栃木県日光市出身、50歳の男性。20代から教育行政の世界に身を置き、市町村の教育委員会や社会教育課を中心に約25年のキャリアを積み上げてきた。現在は教育委員会の管理職層にあり、社会教育・生涯学習の分野で地域の公民館運営や文化財保護行政に深く関わっている。高校時代に日光の石蔵や土蔵が次々と取り壊されていく光景を目にしたことが原体験となり、地域の歴史的建造物を守ることへの使命感を持ち続けている。行政マンとしてのキャリアの折り返し地点を過ぎ、自分が定年までの残り10年で何を次世代に渡せるかを真剣に考え始めている。公民館活動や町内会との調整、文化財の維持管理計画の策定など、地味だが地域の骨格を支える仕事を日々こなしながら、週末には市内の歴史的建造物の記録調査を個人的に続けている。体力の衰えを少しずつ感じる年齢になったが、現場に出向いて住民の声を聞く姿勢は若い頃から変わらない。若手職員や地域の若い担い手に対しては、つい口を挟みたくなる癖がありつつも、最後には『まずやってみな』と送り出す。
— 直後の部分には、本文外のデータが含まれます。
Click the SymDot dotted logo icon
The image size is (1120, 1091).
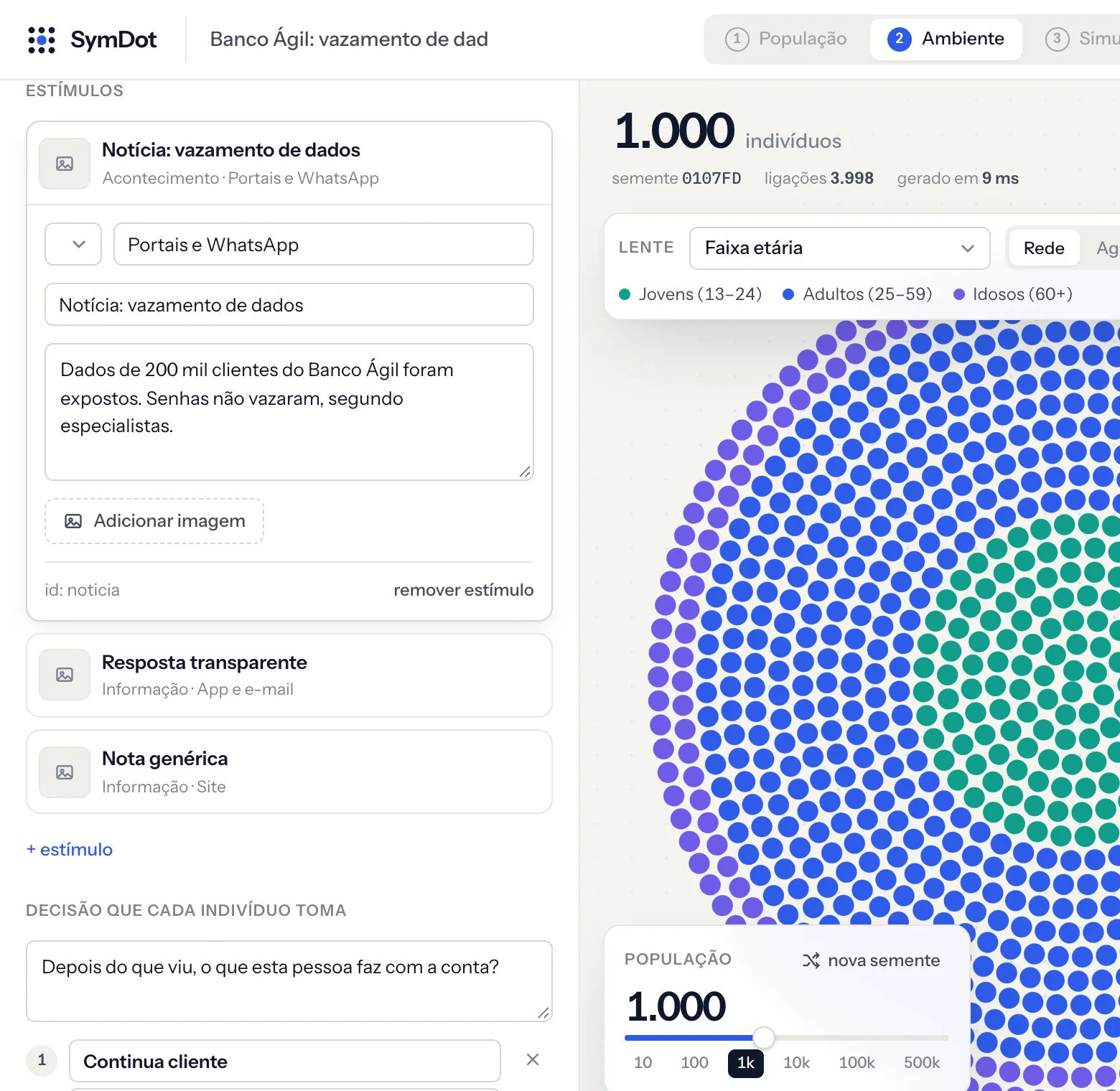pyautogui.click(x=42, y=39)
効率化やスクラップ・アンド・ビルド型の行政改革が叫ばれる時代に、壊す前に何が失われるのかを問い続ける、行政の中の少数派としての矜持を持っている。

はな

群馬県前橋市在住の小学1年生、6歳の女の子。入学したばかりの小学校生活を、持ち前の屈託のない笑顔と旺盛な好奇心で満喫している。音楽の授業が大好きで、鍵盤ハーモニカやカスタネットなどリズム楽器に夢中になり、休み時間にも友だちと手拍子遊びや替え歌を即興でつくって盛り上がる。人見知りがほとんどなく、入学初日から隣の席の子にも、上級生にも物怖じせず「いっしょにあそぼう!」と声をかけ、すぐにクラスの中心的な存在になった。給食の時間は未知の食べ物に目を輝かせ、苦手なものでも「一口だけ冒険!」と挑戦するのが自分ルール。通学路の影の形、水たまりの光、虫の鳴き声——日常のすべてが発見と冒険の素材であり、毎日がワクワクで溢れている。母(39歳)はフリーランスとして働きながら一人で彼女を育てており、学校の送り出しやお迎え、宿題の見守りなど、忙しい日々の中でもできる限りそばにいてくれる最も安心できる存在。母がいるから怖い場所にも踏み出せるし、母に「今日ね、こんなことがあったの!」と報告する帰り道のおしゃべりが一日で一番幸せな時間。休日には母と一緒に前橋の公園や図書館をめぐり、新しい絵本や遊具との出会いを全力で楽しんでいる。